** Passage shown follows **

[8] In the Motion to Withdraw, the Truskys acknowledged that the exemption was an affirmative defense, quoted the exemption, and then stated: “Plaintiffs own testimony confirmed that she brought this action based upon her alleged desire to obtain an opinion or advice regarding the flood possibilities of her property when she employed the professional service rendered to her by Defendant in the production of her survey.” In argument on the Motion to Disregard, the Truskys’ counsel stated flatly that Holoway was “looking for . . . advice.” The Truskys made no further arguments and cited no additional evidence.
[9] Alderman compared a mechanic repairing an automobile to a lawyer preparing a will. Alderman, supra, § 3.051. He suggests that while the mechanic certainly uses advice, judgment, and opinion in diagnosing the problem, the essence of repairing the vehicle is mechanical. Id. Conversely, the essence of preparing a will involves advice, judgment, and opinion, although there is some mechanical activity in producing the document. Id. It is impossible to tell on the present record where the preparation of a land survey falls in Alderman’s dichotomy.
[10] It should be noted as well that the particular part of the service on which Holoway claims Trusky performed badly was obtaining and communicating the floodway information. Gallagher, an assistant city engineer, testified that he often receives telephone calls from surveyors and others asking for information on properties from the city’s maps, and he routinely provides floodway information to them over the telephone. He also suggested that anyone who came into the office and could read a simple map scale (i.e., converting feet to inches) could examine the city’s map and determine whether a property was in the floodway. Clearly, making a telephone call does not require the skill of a professional, nor does reading a simple map scale. However, it would be problematic to focus on this particular part of the service to the exclusion of the land survey service as a whole. Cf. Duncanville Diagnostic Ctr., Inc. v. Atlantic Lloyd’s Ins. Co. of Tex., 875 S.W.2d 788, 791 (Tex. App.—Eastland 1994, writ denied) (holding that acts causing death of patient were professional medical services covered by an insurance policy exclusion, stating that even though the particular acts did not require the exercise of professional medical judgment, they were an integral part of the professional medical services provided to the patient).

** End of Passage shown **
** Supplied data follows **

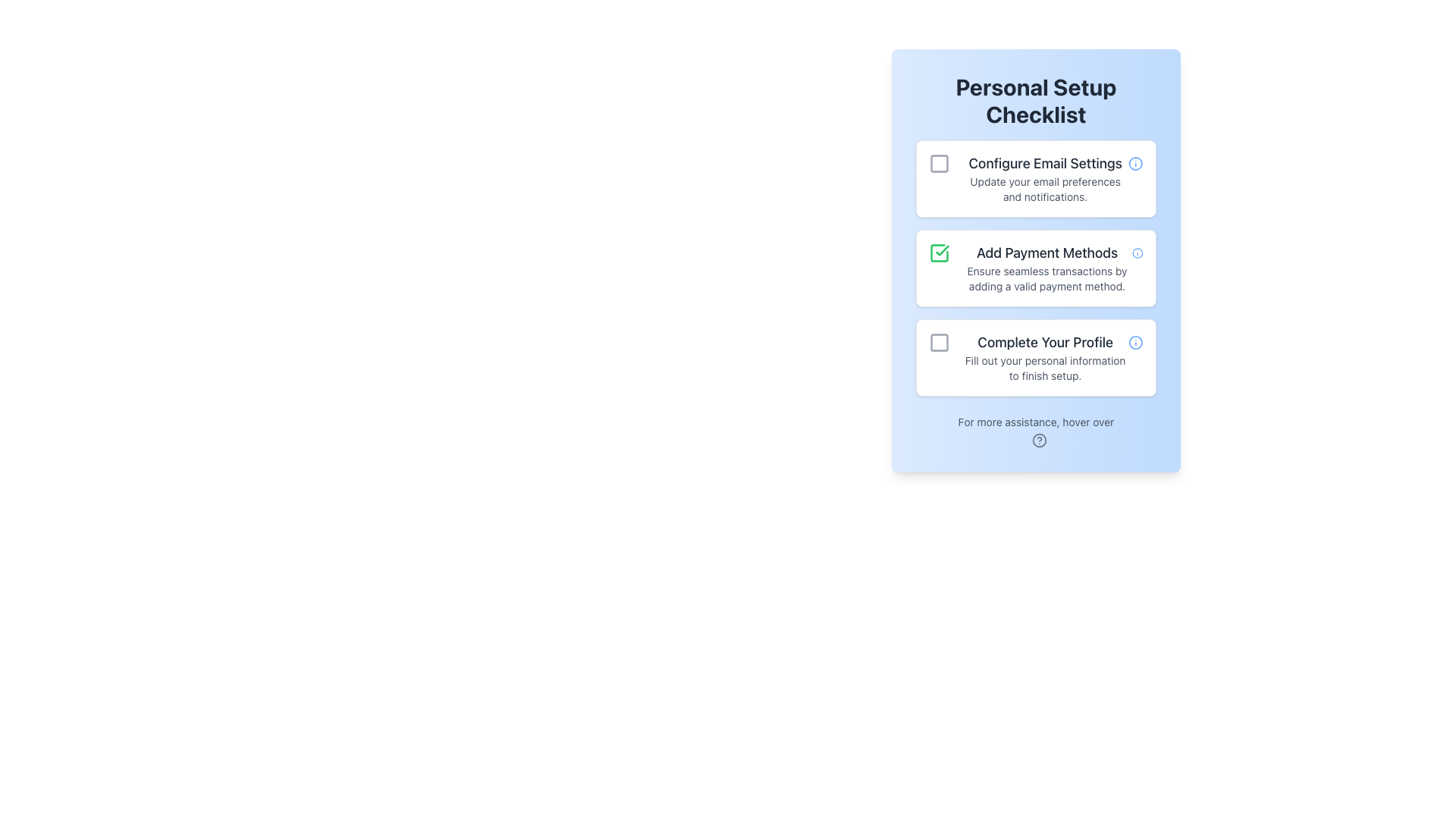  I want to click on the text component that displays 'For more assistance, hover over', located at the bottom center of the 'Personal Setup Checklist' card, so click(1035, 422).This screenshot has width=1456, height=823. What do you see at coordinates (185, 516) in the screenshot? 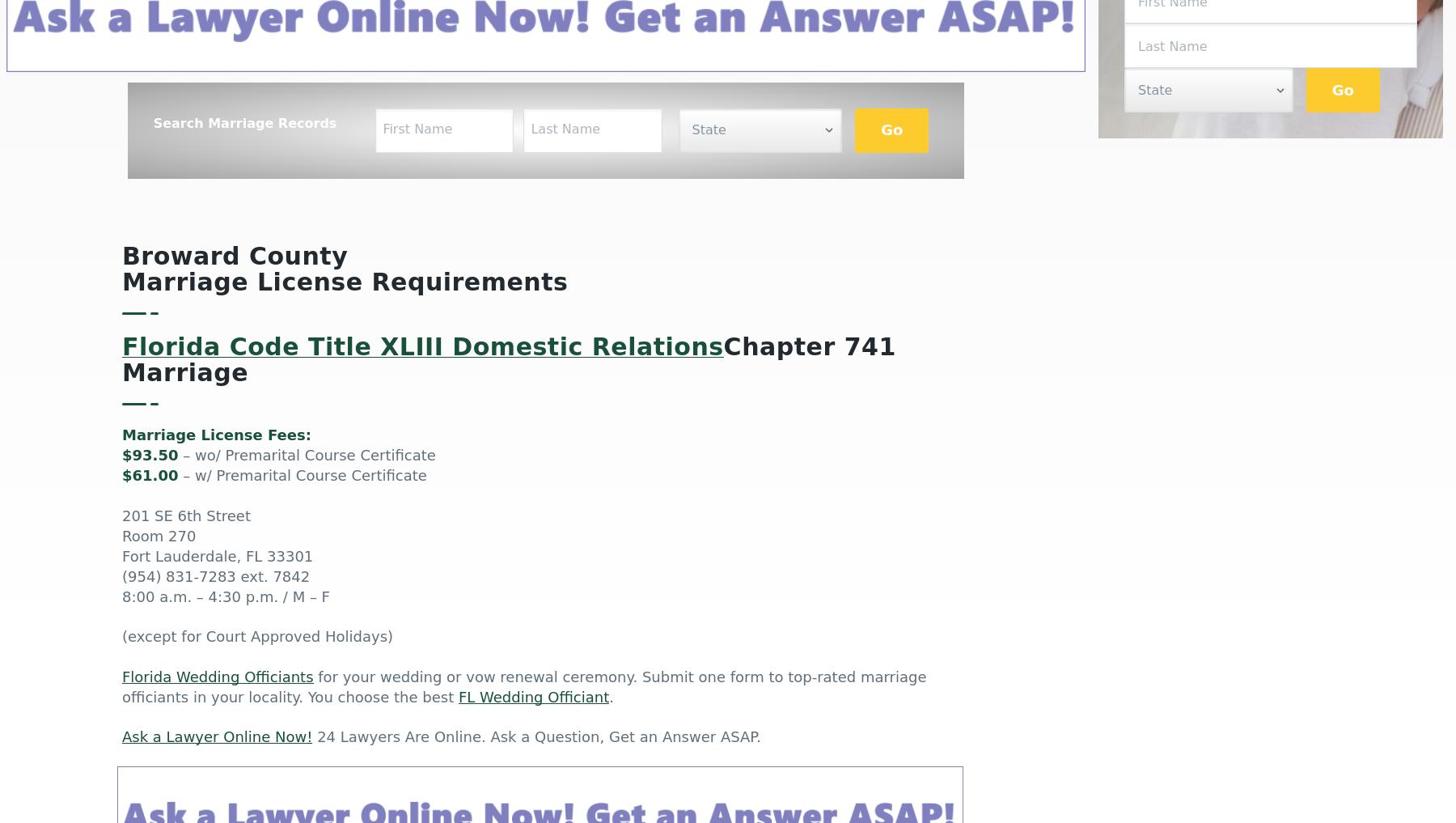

** End of Supplied data **

§ Tasks:
(A) In the court footnotes on the land survey, what does Gallagher testify he routinely provides to callers over the telephone?
(B) Continue the court footnotes on the land survey from where they stop.

§ Task-by-task outputs:
(A) Floodway information from the city's maps.

(B)
[11] Mental anguish damages cannot be awarded in negligence cases involving property unless the negligence was gross in nature and involved some ill-will, animus, or intention to harm the plaintiff personally. City of Tyler v. Likes, 962 S.W.2d 489, 496 (Tex. 1997); Petco Animal Supplies, Inc. v. Schuster, 144 S.W.3d 554, 561-62 (Tex. App.—Austin 2004, no pet.); Seminole Pipeline Co. v. Broad Leaf Partners, Inc., 979 S.W.2d 730, 753‑57 (Tex. App.—Houston [14th Dist.] 1998, no pet.). Here, the jury found that Trusky did not commit gross negligence, and there was no allegation or evidence of ill-will, animus, or desire to harm. Thus, the negligence finding could not have supported the award of mental anguish damages.
[12] As discussed above, during the charge conference, Trusky specifically objected to the inclusion of the term “knowingly” in the warranty submission, and the court removed the term from that portion of Question No. 3.
[13] Furthermore, even if the jury was not effectively charged on knowingly, it would appear to have been a deemed element since the damages submission included—and the court awarded—mental anguish damages, which could only be awarded on a finding of knowing conduct. See Tex. Bus. & Com. Code Ann. § 17.50(b)(1); Tex. R. Civ. P. 279. The Truskys did not object to the inclusion of mental anguish damages in the damages submission.
[14] When asked on two occasions whether his office responded to requests regarding flood plains and floodways, he replied “I do” and “Yes. I respond to phone calls.”
[15] Arguably, there is a third option: that despite his testimony Gallagher failed to log the call from Trusky. However, even if this were so, there would still be no evidence of the substance of that conversation other than Trusky’s testimony. Gallagher testified specifically about each phone call he received regarding the property; he did not testify globally that he told everyone who called about the floodway.